As of last year, The Guardian's daily circulation was about 345,000.
But that doesn't tell the whole story since it marches almost in lockstep with the BBC.
The two of them are force multipliers for each other.
Terry and his fellow liberal pirates have a bad case of the red#%s because they just figured out how few people would bother to show up for their funerals in light of their leaving no legacy (OK, I admit it's really hard for nihilists to leave a legacy) in comparison to the well beloved John Paul.
Sick, sick people.
... who died in 972. Well, this is at least a remarkably broad historical analysis. Maybe it was pressure from the Holy Roman Emperor which led to Vatican II.
And lest I be accused of speaking out of turn, once again, the proof you are petty bigot.
Ivan
If anyone did not realize what a left-wing hate rag the Guardian is, this removes all doubt. PJPII was a beloved man, and to attack him so viciously on his death is in unbelievably bad taste.
Are you saying that, figutatively speaking, The Guardian and the BBC aren't kindred spirits?
If so, somewhere on my old computer I have a couple of op/eds from British papers which talk about this.
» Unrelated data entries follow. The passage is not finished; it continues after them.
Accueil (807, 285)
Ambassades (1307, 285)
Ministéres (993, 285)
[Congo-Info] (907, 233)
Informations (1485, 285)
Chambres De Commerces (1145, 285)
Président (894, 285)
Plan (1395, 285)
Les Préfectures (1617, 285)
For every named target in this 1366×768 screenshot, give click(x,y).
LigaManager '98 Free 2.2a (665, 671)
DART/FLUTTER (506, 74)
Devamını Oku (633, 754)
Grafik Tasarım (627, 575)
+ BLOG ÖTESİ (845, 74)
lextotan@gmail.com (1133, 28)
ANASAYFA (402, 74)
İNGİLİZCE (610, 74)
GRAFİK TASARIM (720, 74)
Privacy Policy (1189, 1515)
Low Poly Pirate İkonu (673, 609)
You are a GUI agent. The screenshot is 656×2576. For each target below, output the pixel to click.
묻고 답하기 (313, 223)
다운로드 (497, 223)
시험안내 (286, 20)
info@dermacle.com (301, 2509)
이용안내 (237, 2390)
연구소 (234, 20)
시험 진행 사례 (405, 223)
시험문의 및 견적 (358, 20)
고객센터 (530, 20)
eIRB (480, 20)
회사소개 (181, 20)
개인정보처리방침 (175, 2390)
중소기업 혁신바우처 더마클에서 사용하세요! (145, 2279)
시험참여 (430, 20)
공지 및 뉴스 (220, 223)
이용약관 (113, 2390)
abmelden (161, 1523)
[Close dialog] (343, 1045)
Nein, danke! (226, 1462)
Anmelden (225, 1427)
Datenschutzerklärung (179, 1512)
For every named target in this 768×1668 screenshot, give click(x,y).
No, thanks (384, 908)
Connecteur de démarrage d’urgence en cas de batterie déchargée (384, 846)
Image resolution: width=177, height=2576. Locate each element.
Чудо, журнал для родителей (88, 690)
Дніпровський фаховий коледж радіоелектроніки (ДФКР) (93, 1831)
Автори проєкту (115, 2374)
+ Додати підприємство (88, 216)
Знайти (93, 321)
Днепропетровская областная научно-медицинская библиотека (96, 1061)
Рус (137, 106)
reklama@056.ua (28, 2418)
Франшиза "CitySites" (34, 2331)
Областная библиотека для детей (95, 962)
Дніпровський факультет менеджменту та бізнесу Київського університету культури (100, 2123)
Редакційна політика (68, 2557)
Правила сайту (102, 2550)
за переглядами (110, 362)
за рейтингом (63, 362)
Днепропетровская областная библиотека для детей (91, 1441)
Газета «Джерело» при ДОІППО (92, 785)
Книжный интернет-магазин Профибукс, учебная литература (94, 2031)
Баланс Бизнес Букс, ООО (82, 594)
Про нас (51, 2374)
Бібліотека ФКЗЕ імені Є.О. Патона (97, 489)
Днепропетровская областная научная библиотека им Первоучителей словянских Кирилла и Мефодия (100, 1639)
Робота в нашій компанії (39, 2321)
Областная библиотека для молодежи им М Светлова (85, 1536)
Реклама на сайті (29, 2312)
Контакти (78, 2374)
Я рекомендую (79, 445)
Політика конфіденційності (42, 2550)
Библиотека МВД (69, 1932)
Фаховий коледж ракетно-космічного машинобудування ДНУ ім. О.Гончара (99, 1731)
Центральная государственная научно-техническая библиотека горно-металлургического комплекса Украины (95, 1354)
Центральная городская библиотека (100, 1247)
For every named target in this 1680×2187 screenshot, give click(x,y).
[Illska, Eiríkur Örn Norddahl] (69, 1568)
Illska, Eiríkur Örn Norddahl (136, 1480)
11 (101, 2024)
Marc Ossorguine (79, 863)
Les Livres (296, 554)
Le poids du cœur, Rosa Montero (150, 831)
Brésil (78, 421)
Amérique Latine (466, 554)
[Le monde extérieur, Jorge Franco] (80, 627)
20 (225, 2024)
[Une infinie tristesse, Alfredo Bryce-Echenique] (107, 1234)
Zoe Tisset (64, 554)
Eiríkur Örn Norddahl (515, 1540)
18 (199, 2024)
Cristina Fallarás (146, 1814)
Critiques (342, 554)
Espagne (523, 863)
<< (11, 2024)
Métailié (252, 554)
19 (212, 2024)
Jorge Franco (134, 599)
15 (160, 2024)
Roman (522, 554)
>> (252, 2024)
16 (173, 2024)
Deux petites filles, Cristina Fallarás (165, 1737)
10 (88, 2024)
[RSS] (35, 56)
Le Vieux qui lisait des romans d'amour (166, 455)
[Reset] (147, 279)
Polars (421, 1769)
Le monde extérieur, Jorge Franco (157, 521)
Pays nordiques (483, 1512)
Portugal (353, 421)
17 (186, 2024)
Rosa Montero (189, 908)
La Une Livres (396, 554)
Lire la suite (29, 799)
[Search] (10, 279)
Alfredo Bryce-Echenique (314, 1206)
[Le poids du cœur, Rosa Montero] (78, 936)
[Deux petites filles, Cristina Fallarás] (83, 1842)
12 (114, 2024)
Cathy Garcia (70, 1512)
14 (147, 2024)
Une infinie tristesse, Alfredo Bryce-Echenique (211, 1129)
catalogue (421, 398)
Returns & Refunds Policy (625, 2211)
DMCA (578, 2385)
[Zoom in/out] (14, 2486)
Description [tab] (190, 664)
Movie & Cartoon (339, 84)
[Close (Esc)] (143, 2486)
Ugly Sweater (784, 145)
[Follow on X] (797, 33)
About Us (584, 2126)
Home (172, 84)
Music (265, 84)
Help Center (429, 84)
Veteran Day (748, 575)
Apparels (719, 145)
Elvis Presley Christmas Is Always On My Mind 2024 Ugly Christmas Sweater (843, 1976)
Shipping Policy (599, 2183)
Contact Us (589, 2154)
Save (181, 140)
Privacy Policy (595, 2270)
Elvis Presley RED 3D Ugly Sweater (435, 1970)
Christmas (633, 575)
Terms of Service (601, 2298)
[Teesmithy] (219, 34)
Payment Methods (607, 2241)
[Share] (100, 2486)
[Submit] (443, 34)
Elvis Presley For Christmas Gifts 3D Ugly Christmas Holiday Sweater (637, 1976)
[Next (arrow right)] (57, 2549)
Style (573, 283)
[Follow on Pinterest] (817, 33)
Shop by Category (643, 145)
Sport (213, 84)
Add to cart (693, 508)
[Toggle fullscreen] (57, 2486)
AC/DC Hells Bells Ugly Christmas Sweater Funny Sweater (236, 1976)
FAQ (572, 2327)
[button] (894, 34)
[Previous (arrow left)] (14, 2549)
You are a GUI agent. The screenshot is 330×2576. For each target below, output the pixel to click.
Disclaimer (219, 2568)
I could go ferret them out if it were worth my while, which it isn't.
I'm beginning to get the notion that your problem over in the UK is not so much a matter of Little England, but of little Englishmen.
Thanks for posting that damning indictment. I've been on the receiving end of Quidnunc before as well.
Enjoyed Mr. Patel's wittering on that thread as well. Pity he's been zotted.
Yes they are. No arguments there. Don't anybody start a flame war on this thread please.
That's not what you said - you spouted this crap about them being a force multiplier, as if to damn the British nation more widely. You've done your level best to try and suggest we're all a bunch of anti-American brainwashed robots, a thesis which falls down as soon as one sees who is doing the fighting and the dying alongside Americans. And for what - to what end are you pursuing this bigotry - as the link I posted shows, it's because someone hurt your feelings on some board you visited.
Little Englishmen? Hardly. Your character is so small not even an electron microscope could discern it. All that is great about you is the levels of bile you generate in the pursuit of your relentless xenophobia.
Ivan
I've absolutely had enough of his bigotry. And as the link shows, he's doing this out of pure, petty spite. Enough!
Well, MI, I'm bound to tell the truth.
To steal a line from Harry Truman, I'm not giving Brits hell, I'm just telling the truth and you think it's hell.
Spare me the martyr act. The link I posted shows what you're doing and why.
To steal a line from Harry Truman, I'm not giving Brits hell, I'm just telling the truth and you think it's hell.
It's hardly hell. You're spouting rubbish. The problem is the uninitiated may think you're some sort of expert, because you post links from foreign newspapers. It's my pleasure to tell the truth of living here - something which you haven't a clue about.
Secondly, there's a principle involved - bigotry is there to be stood up to and stood against. Bigotry as petty, petulant and frankly, as disgusting as yours is there to be shown up for what it is.